Sprache und Schweigen

"Sprache wird hier nicht bloß verstanden als reine Grammatik und Syntax, als Vokabular, sondern als die ganze Art und Weise des Sprechens, der Charakter dessen, wie gesagt wird, was gesagt wird. Gestik, Ausdruck, Zitierung, Wiederholung - auch das sind Teile von Sprache. Nicht der geringste von ihnen ist das Schweigen: was nicht gesagt wird in dem, was gesagt wird; was zu sagen bleibt; was noch gesagt werden muß; was nicht gesagt werden kann; was in seinem Gesagt-werden als verhüllt gesagt wird.
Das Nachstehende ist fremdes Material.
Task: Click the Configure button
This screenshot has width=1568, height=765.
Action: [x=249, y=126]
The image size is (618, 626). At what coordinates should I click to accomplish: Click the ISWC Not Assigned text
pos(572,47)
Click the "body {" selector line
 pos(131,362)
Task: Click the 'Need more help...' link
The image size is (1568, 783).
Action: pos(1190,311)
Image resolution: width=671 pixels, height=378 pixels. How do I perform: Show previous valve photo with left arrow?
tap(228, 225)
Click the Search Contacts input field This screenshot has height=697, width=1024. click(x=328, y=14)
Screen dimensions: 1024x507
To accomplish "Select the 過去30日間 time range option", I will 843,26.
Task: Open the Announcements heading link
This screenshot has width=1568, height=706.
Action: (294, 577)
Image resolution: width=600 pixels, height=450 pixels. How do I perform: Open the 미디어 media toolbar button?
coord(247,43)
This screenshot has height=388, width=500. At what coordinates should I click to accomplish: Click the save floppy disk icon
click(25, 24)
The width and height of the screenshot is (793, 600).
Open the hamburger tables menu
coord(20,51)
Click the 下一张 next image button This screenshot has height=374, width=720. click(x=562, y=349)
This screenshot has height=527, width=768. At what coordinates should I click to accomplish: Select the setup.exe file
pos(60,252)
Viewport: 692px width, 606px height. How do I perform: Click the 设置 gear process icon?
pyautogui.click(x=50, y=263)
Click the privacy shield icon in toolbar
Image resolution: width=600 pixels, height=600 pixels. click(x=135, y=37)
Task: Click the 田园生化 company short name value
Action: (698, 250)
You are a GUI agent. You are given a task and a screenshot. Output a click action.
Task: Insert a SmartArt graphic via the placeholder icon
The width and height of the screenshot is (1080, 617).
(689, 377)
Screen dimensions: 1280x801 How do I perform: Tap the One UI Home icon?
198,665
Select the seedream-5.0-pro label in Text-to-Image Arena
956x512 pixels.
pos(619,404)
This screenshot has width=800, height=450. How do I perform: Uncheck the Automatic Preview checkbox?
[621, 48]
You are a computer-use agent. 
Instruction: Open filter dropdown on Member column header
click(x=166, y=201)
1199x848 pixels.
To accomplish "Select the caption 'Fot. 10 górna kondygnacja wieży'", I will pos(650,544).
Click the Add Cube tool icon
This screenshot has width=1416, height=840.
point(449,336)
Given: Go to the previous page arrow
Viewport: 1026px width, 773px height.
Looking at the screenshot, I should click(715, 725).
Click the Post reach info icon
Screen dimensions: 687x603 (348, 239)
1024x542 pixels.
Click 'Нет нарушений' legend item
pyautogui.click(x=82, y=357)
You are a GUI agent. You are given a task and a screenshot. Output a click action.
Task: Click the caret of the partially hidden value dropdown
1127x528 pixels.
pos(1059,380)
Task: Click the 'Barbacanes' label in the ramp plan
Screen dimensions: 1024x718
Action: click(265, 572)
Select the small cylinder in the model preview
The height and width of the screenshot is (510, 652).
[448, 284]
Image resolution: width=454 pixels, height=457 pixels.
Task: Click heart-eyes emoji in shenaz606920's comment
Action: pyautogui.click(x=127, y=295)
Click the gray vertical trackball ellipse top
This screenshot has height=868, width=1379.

Wenn unter Schweigen in der Kirche der Meßkanon (oder das Wandlungsgebet) vom Priester in bloßem Flüsterton gesprochen wird - wer weiß dann noch nicht und versteht instinktiv, was gesagt wird? Ich höre diese Worte kaum je laut, und doch kenn ich ein jedes ganz genau, und es spricht zu mir ein jedes Mal, wo es gebetet wird. Es muß nicht laut gesagt werden, um verstanden zu werden." (Laurence Paul Hemming: Worship as a Revelation.- London: Burns & Oates, 2008, 141 f., eigene Übersetzung)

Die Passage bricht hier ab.